[Extracted records]
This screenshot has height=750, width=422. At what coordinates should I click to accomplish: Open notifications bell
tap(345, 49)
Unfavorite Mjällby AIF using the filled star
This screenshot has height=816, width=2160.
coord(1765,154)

Exercise goal »
Copy every record above exactly as it is.

Response area »
This screenshot has height=750, width=422. At what coordinates should I click to accomplish: Open notifications bell
tap(345, 49)
Unfavorite Mjällby AIF using the filled star
This screenshot has height=816, width=2160.
coord(1765,154)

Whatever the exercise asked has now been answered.